Its been an interesting week. Not only was it fairly overcast but there is also the technial issue associated with the new batteries. Batteries come 50% charged. Obviously, that means that at startup one has half capacity (nominally). So, your first night WILL mean that you're most likely to go dark in the night. The next two days were quite overcast but there was generation and charging happening from the panel array (these latest panels are awsome in low light conditions). But, although the batteries did reach +95%, on both following mornings the batteries died (uncannily - right at sunrise - spooky). the third day had very broken cloud cover so good light and the battery pack hit 100%. Since then we have not had any overnight drop-out of power and have had (ave) 45% battery capacity at the start of mornings.

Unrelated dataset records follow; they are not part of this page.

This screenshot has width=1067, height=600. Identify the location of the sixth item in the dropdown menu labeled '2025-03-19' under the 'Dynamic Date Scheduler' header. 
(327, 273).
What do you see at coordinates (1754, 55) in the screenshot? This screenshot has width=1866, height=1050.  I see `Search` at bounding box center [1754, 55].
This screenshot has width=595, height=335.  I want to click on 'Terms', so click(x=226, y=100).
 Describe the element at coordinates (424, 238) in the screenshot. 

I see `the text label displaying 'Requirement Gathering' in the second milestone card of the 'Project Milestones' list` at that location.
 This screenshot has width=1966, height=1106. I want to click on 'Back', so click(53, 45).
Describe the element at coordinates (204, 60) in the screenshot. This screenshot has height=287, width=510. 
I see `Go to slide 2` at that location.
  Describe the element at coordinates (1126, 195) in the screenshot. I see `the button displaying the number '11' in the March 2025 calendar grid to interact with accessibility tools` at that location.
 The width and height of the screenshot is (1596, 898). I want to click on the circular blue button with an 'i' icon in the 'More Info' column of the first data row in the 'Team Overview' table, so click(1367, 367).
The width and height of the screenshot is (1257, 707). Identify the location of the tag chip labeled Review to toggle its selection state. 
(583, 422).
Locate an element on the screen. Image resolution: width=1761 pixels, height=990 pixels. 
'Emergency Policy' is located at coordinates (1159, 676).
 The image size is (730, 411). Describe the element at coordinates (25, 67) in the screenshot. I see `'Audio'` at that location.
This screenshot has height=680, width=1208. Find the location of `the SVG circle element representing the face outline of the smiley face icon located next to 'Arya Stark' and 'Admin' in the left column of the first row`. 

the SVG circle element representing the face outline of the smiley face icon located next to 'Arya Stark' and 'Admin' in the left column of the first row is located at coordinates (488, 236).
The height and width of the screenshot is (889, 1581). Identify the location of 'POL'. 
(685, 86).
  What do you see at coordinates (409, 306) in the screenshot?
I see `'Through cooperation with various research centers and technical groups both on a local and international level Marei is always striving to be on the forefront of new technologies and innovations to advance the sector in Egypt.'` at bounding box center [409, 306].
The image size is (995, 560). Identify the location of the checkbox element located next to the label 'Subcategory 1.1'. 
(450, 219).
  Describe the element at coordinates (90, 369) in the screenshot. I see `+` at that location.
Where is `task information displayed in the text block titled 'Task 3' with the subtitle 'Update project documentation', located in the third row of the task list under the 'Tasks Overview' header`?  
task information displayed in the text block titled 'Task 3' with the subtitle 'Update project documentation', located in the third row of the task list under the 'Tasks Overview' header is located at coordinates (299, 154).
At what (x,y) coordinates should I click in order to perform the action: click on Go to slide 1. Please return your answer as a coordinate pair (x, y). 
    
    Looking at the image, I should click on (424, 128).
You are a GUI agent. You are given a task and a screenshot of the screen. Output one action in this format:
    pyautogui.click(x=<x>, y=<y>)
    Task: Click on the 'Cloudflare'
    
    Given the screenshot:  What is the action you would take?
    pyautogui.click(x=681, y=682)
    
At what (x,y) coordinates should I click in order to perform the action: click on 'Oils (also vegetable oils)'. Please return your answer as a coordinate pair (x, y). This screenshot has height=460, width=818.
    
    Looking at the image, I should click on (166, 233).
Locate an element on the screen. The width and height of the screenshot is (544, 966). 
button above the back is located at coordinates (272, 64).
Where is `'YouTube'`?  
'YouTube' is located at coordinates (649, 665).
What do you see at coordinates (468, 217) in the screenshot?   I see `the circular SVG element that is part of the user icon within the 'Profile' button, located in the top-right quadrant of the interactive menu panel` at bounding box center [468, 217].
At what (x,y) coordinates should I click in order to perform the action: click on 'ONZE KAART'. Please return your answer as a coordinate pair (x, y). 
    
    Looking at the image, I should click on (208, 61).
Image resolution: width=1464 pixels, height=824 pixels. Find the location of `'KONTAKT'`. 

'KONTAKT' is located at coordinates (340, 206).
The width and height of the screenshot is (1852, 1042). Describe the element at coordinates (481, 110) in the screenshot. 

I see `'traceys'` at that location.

My take on this startup is that Lithium batteries are strange beasts - and - it took a couple of days for them to :cycle' into proper charge/dischage behaviour (I guess that the sentence might not make sense at first but its what seems to have occurred). So, now they have been through a couple of charge/dischaged days they're "burned-in" (like when we had to "run our vehicle engines in" in the old days).
We were a little unlucky with the startup weather which was caused by an infrequent system that moved down from the Mozambique Channel southwards.
My long standing electricity monitor shows our usage behaviour is still constant. The odd part, and, this relates to the GRID supply (nominally 240v in RSA +-10%) is that the monitor readings from the GRID are twice what I see from the Inverter (a stable 230v and 50Hz).
Lastly - as South Africans now used to LOADSHEDDING in the grid since 2008 (people call them black-outs the power utility insists its loadshedding) our attitude to the batteries/inverter going down was Ah well....it happens. Well, we started out here without the grid - now we're back where we started (except its a generator on steroids now).